ハッとした顔で、殿下は結晶に閉ざされたエデンの姿を凝視した。それから顔を真っ青にして「……お前の言う通りだ」と呻いた。


「竜ばかりに目が行って、エデンの亡骸に注意が向かなかった……。そうか、竜が消滅しなかったとしても、人間(おまえ)が消えずに保たれているのは異常だ。だが、どうしてこんなことが……?」


「そんなことは俺も知らない。竜の生命力が結晶内で俺に流れ込んでいる……とか、そういう感じか? 理論や仕組みは学者に考えさせてくれ」


注意深く結晶内の竜を観察し続けていた(エデン)が、息を呑んだ。

「これは……!」

(エデン)が見つめているのは、頭を切り落とされた首の断面。グロテスクなそれを見つめて、(エデン)は顔色を変えていた。


「落とした首が……再生し始めている」


断面には、薄い皮膜が張っていた。

皮膜の下にはなめらかに隆起した薄桃色の肉があり、新しく生まれたような細かな血管が張り巡らされている。例えるならば、しっぽを失ったトカゲが、時間をかけてゆっくりと欠損部位を再生させているかのような――。

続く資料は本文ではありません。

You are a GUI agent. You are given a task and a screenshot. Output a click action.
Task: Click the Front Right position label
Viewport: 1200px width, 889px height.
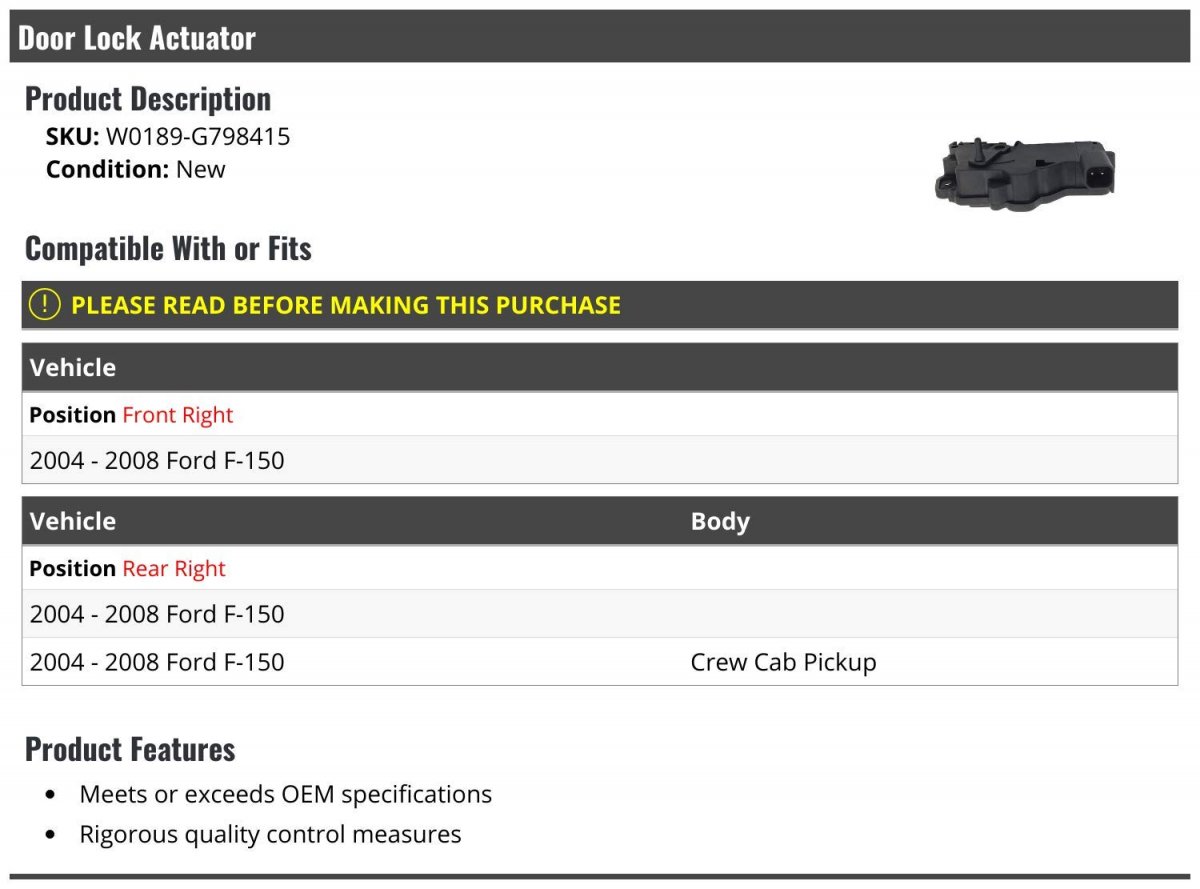point(177,415)
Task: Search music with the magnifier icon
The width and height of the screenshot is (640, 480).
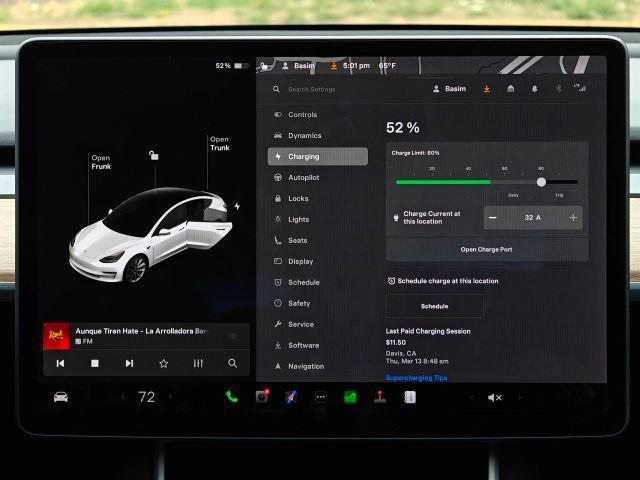Action: point(232,363)
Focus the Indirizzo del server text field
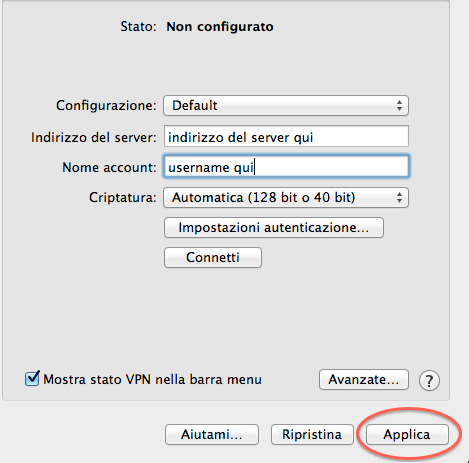Viewport: 469px width, 463px height. pyautogui.click(x=286, y=136)
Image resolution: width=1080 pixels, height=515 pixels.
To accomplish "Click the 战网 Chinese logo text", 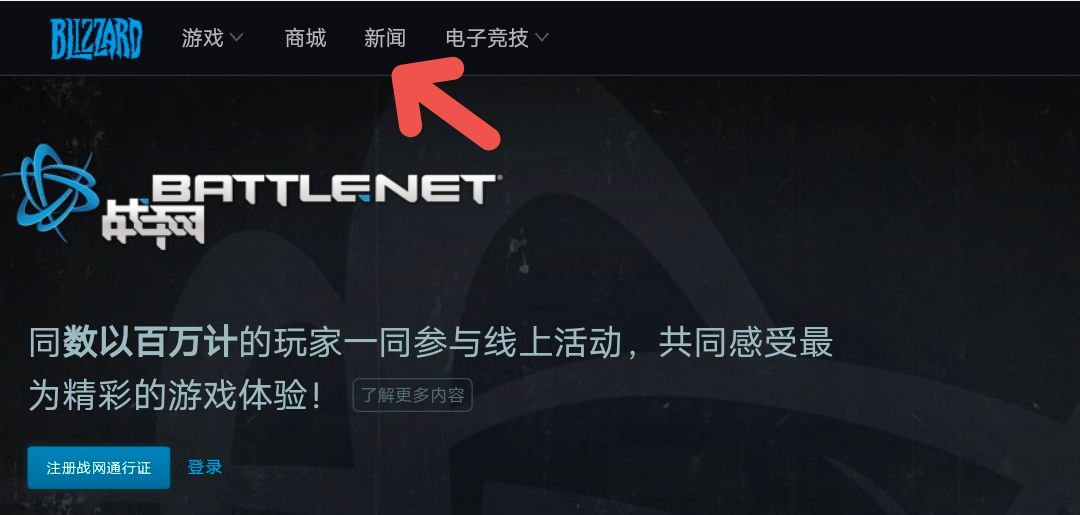I will point(153,222).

「災禍の竜が、回復に向かっているというのか!? ただちに父上に報告しなければ」

レオカディオ殿下は、額に汗を滲ませて叫んだ。

「エデンも協力してくれ! 災禍の竜を復活させるわけにはいかない」


「もちろんだ。……死んだはずの俺が生き長らえている理由は、ひょっとすると竜狩りなのかもしれないな。今度こそ、災禍の竜を完全に仕留めてやる」



エデンの言葉を聞いて、私はとても不安になった。


災禍の竜を討ち果たしたら、エデンは『役目』を終えて消えてしまうのではないか……。そんな根拠のない不安が、胸にこみあげてきたのだ。